All of these are open source and are installable with a few lines with Swift Package Manager. MLX isn’t only Swift. It’s one framework with four front-ends: Swift, Python, C++, and C. Third parties have built even more front-ends if you have needs beyond that. They share the same concepts, the same operations, and the same lazy-evaluation model. The concepts and patterns transfer across them with minimal changes. So you can prototype in Python and ship in Swift.

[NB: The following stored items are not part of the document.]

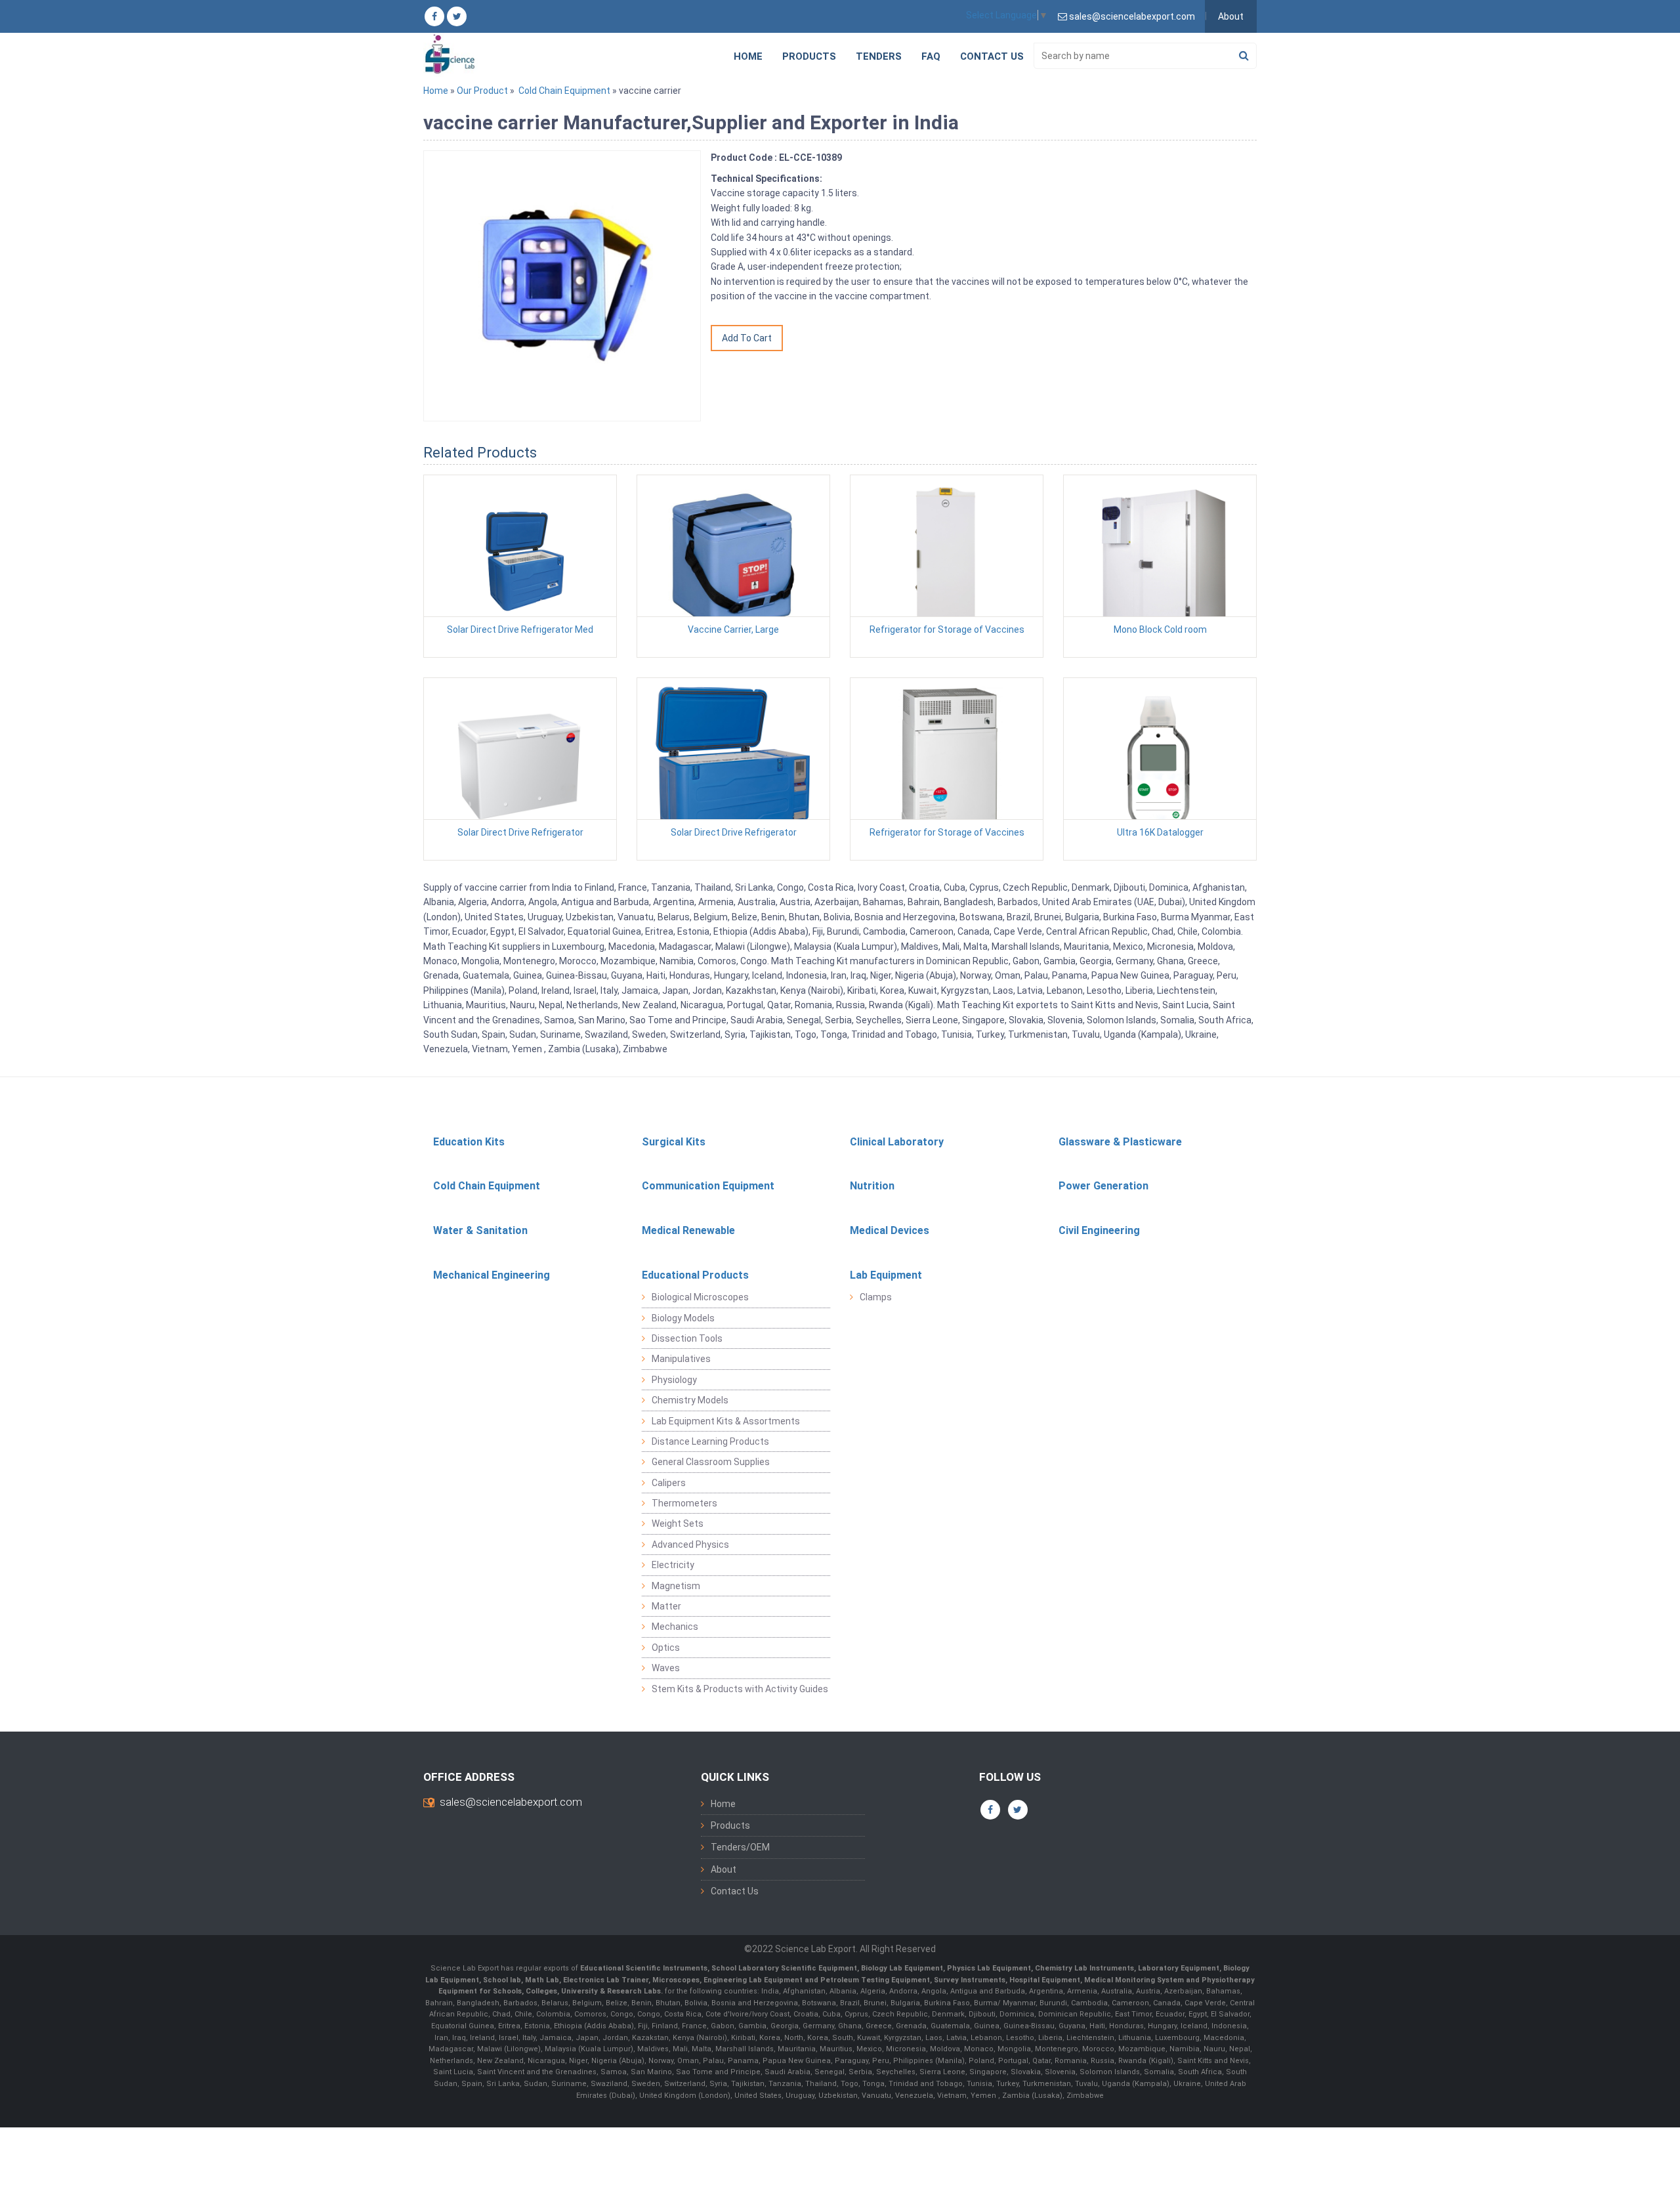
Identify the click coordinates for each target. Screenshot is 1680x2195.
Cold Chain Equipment (564, 90)
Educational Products (695, 1275)
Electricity (673, 1565)
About (1231, 16)
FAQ (930, 56)
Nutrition (872, 1186)
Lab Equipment (886, 1275)
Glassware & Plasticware (1120, 1142)
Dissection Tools (687, 1338)
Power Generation (1103, 1186)
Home (748, 56)
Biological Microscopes (700, 1297)
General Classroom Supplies (711, 1462)
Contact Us (992, 56)
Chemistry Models (690, 1400)
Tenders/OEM (740, 1847)
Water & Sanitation (480, 1230)
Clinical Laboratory (897, 1142)
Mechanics (675, 1626)
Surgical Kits (673, 1142)
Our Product (482, 90)
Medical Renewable (688, 1230)
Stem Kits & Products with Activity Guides (740, 1689)
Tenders (879, 56)
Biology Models (683, 1318)
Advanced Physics (690, 1544)
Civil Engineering (1099, 1230)
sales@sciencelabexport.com (511, 1801)
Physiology (674, 1380)
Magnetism (676, 1586)
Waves (666, 1668)
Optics (666, 1647)
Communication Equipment (708, 1186)
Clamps (876, 1297)
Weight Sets (678, 1523)
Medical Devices (889, 1230)
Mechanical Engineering (491, 1275)
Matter (666, 1606)
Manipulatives (681, 1358)
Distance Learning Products (710, 1441)
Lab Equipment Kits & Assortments (726, 1421)
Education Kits (469, 1142)
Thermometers (684, 1503)
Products (809, 56)
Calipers (669, 1483)
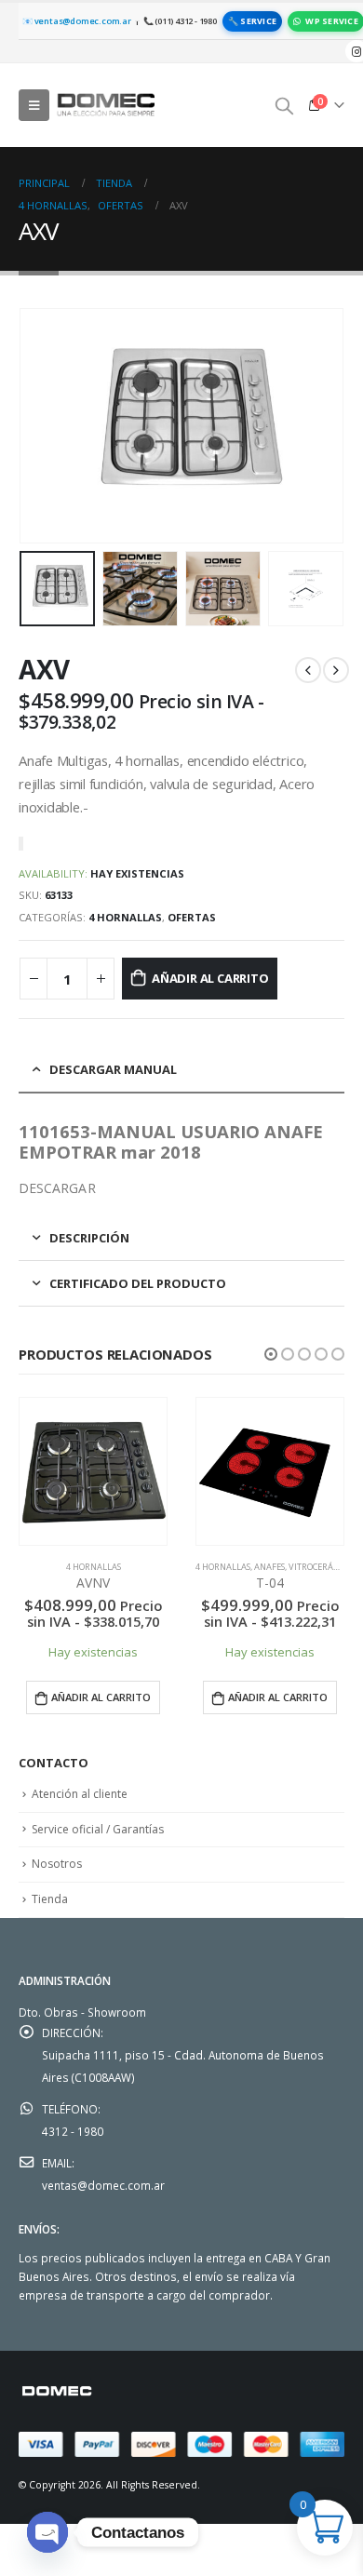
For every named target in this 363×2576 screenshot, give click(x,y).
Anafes (269, 1567)
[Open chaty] (47, 2532)
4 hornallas (125, 917)
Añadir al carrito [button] (101, 1697)
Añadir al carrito (210, 978)
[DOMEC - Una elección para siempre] (107, 104)
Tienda (50, 1899)
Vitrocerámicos (323, 1567)
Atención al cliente (80, 1794)
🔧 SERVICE (252, 21)
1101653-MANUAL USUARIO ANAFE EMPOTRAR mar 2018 (171, 1142)
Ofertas (192, 917)
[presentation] (42, 426)
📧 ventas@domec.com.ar (76, 21)
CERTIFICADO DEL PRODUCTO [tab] (137, 1283)
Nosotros (57, 1864)
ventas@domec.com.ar (103, 2185)
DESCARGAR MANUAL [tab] (113, 1069)
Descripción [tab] (89, 1237)
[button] (270, 1354)
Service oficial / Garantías (98, 1829)
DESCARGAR (57, 1188)
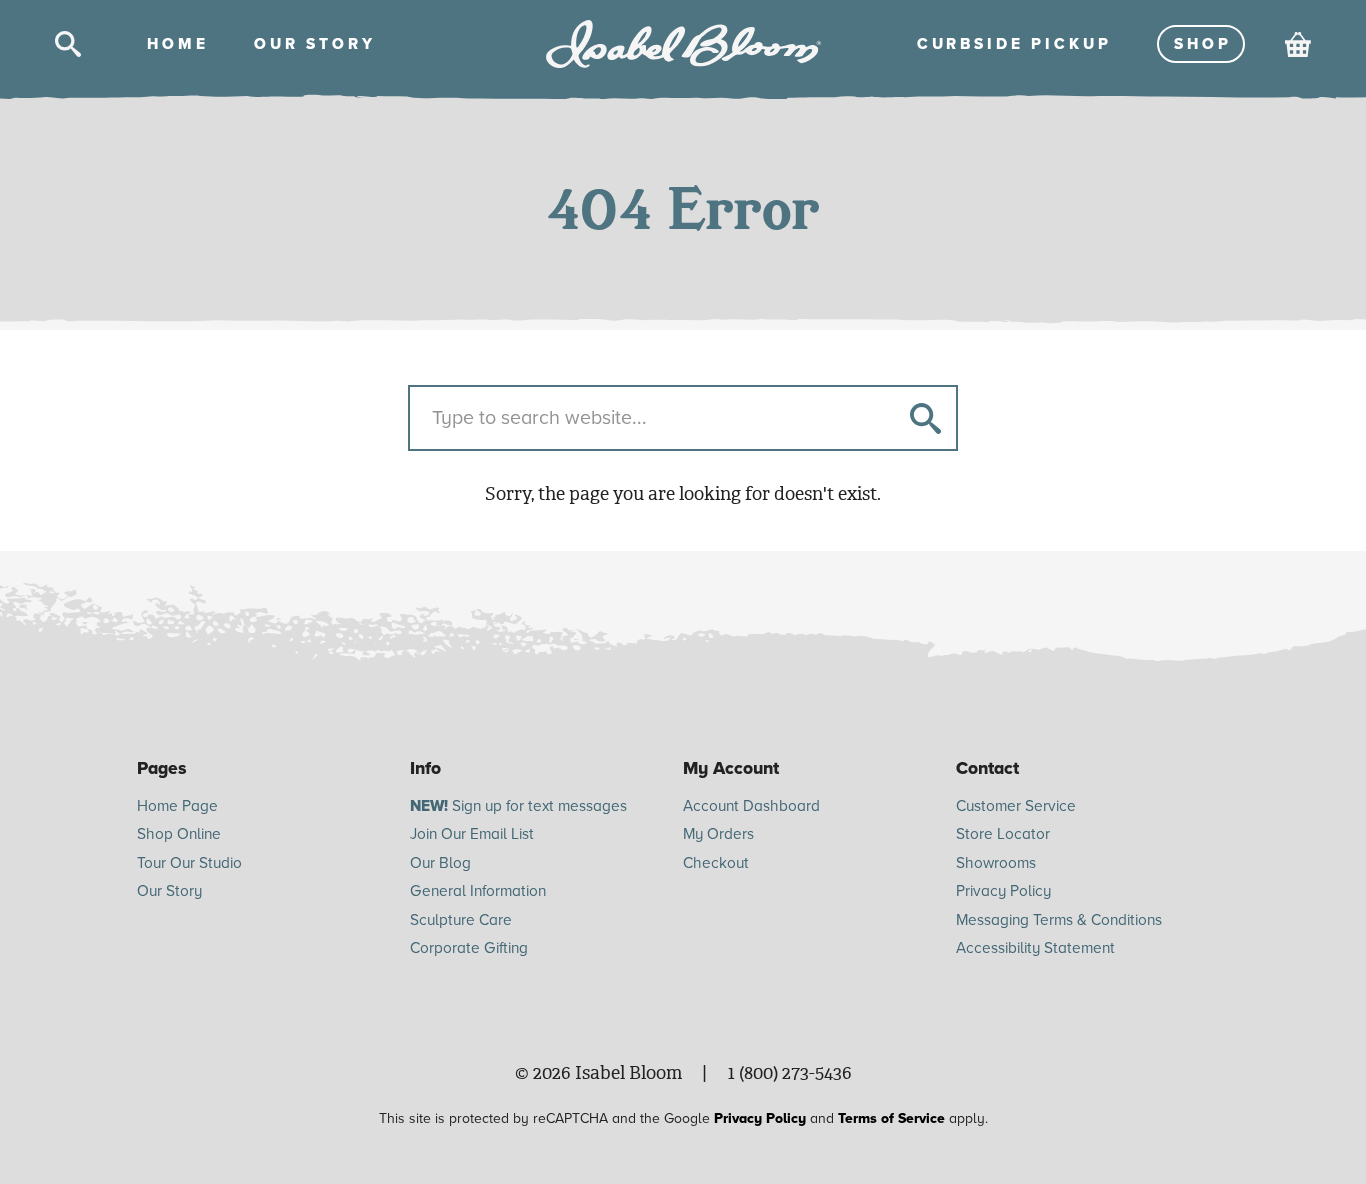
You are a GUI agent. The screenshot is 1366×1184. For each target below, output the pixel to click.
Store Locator (1003, 834)
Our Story (169, 891)
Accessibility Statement (1035, 948)
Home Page (177, 806)
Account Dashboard (751, 806)
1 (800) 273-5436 (790, 1073)
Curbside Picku (1012, 44)
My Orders (718, 834)
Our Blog (440, 863)
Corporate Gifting (469, 948)
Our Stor (313, 44)
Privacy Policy (1003, 891)
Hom (176, 44)
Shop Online (179, 834)
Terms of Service (891, 1118)
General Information (478, 891)
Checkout (716, 863)
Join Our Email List (472, 834)
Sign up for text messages (518, 806)
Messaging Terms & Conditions (1059, 920)
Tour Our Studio (189, 863)
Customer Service (1016, 806)
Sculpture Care (461, 920)
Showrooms (996, 863)
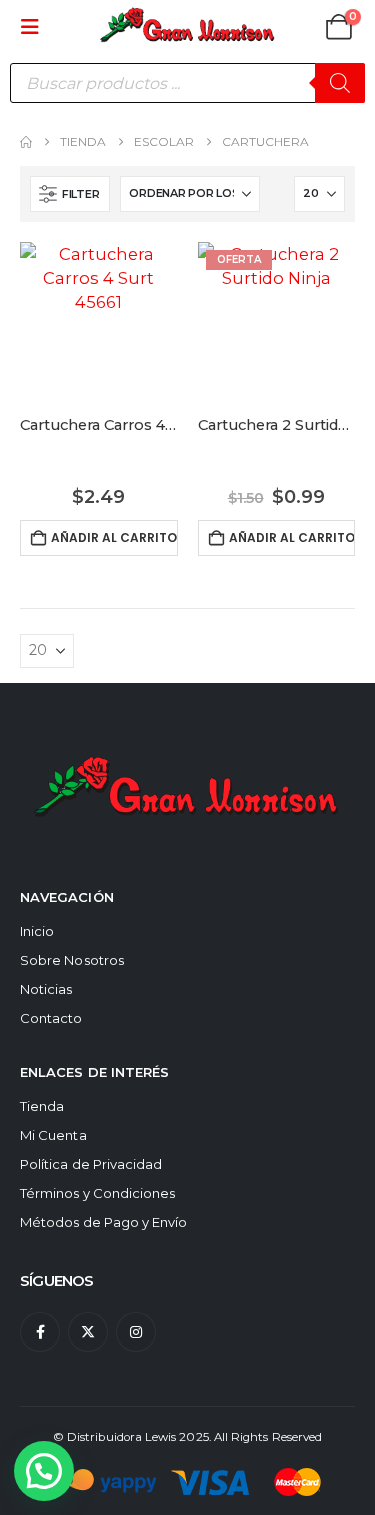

Python also has a broader research ecosystem around it. Projects like mlx-lm and mlx-vlm are worth a look if you want to see what’s been built on the Python side. I encourage everybody to take a look at mlx-swift and mlx-swift-examples. mlx-swift has documentation and tests you can explore to see how it works. mlx-swift-examples has a variety of example applications that demonstrate LLM integration, stable diffusion, model training and fine-tuning, and of course the examples shown in this talk.
Do you have numerical computing needs? Or just want to play around with interesting simulations and visualizations? Give it a try! And if something sparks an idea I encourage everybody to participate and contribute. There are open issues that you can try fixing or make a new example program. Thanks for watching!